The flaw was discovered this week by Google Project Zero researcher Tavis Ormandy. Project Zero aims to find potential exploits in software packages and get them fixed before hackers discover them.
Avastium is based on Chromium, the open-source browser engine originally developed by Google for Chrome but now available for everyone. Avast modified a key security feature in Chromium, removing the protection it offers and exposing the user’s filesystem to the Internet.
Ormandy discovered that the browser starts a server on the user’s computer that can be accessed over the Internet. Most of the commands aren’t dangerous but one of them, used to open a URL in Avastium, proved more interesting.
Many Internet users will only notice the “http://” protocol but Chromium supports many others. Opening a file stored locally, such as a downloaded PDF document, uses the “file://” protocol to signal that it should be loaded from the computer rather than the Internet.
Usually, these protocols cannot be specified from the command line. Avast had removed this protection though, so an attacker could remotely send commands to the browser forcing it to load and retrieve files from the user’s computer.
Ormandy built a working prototype that displays the contents of the C:/ drive to any hacker that asks for it. He explained what the exploit could provide hackers with access to: “If an Avast user using *any* web browser visits an attacker controlled URL, he can launch Avastium and take complete control of it; reading files, cookies, passwords, everything.

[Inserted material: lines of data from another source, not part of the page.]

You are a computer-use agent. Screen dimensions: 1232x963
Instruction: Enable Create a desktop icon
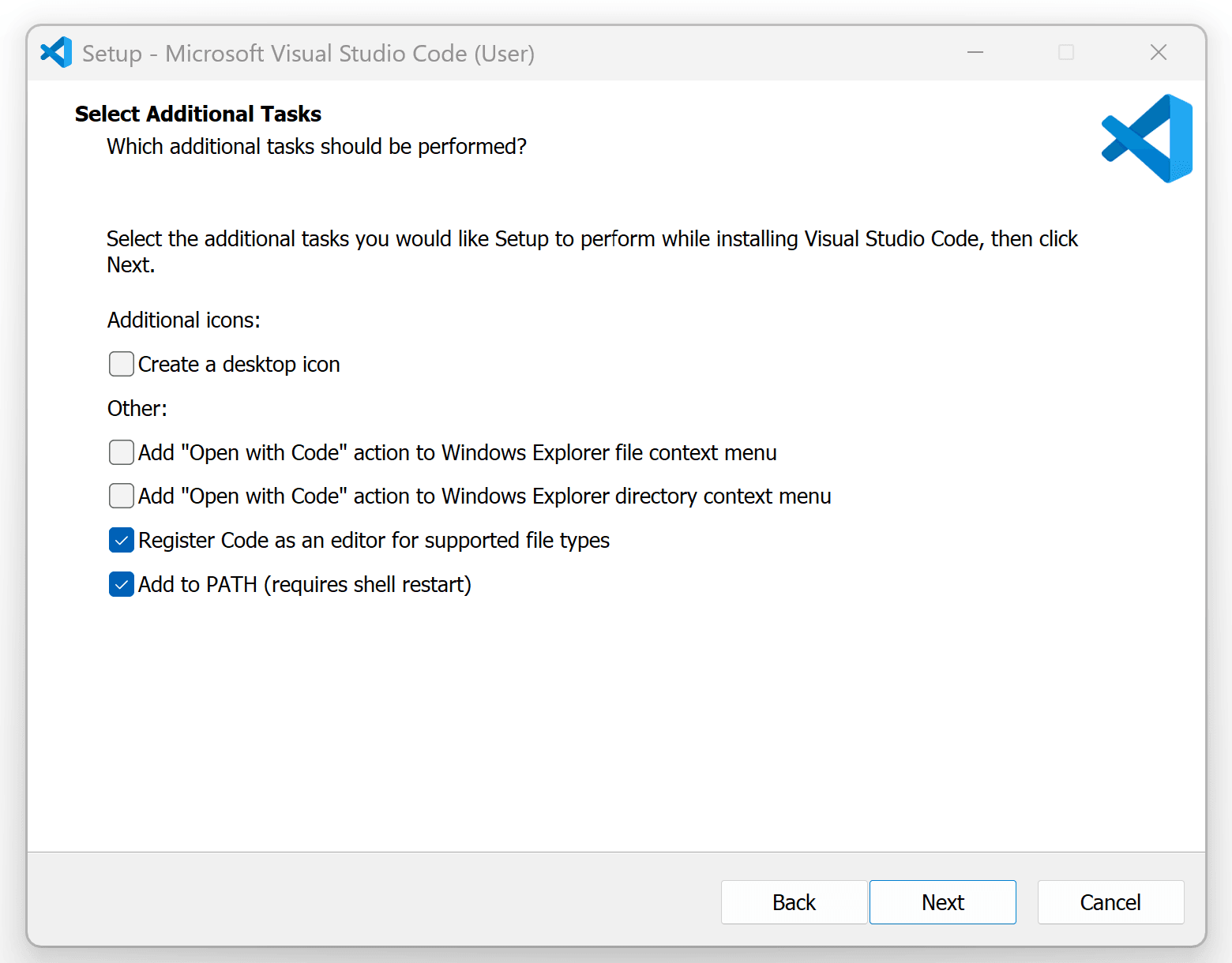click(121, 364)
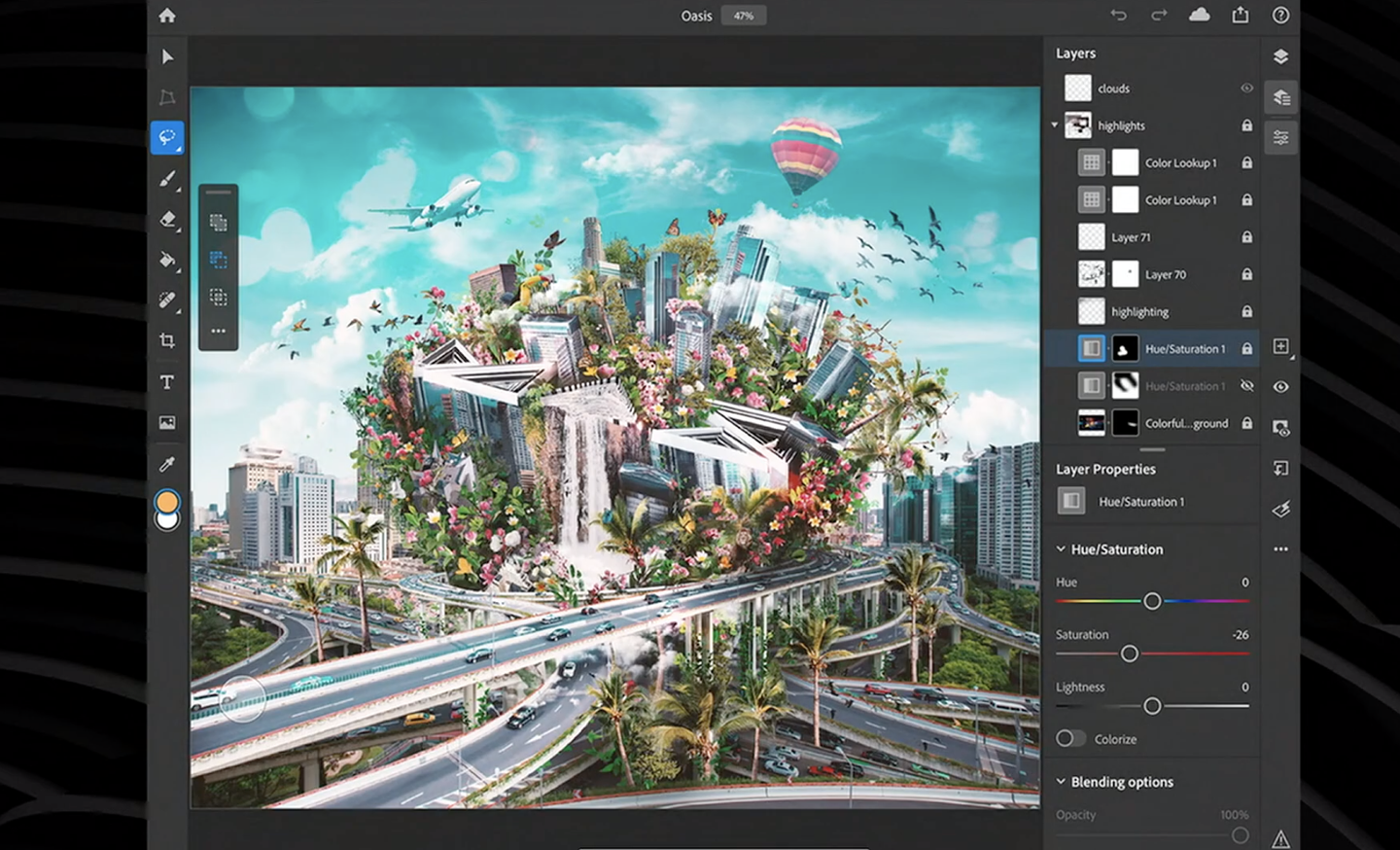Screen dimensions: 1400x850
Task: Open the Share and export options
Action: pos(1240,16)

He can even take control of authenticated sessions and read email, interact with online banking, etc.”
The bug was first reported to Avast on December 18. The company responded with a temporary fix to intercept any hazardous command and followed-up with a full patch this Wednesday.
The flaw demonstrates that even companies who claim to make “secure” products can still end up with critical vulnerabilities in their code. Avast isn’t the first antivirus firm to have to patch up its own web browser. This week, Ormandy also revealed details of a similar bug in Chromodo, Comodo’s browser that comes shipped with its suite of security-branded products.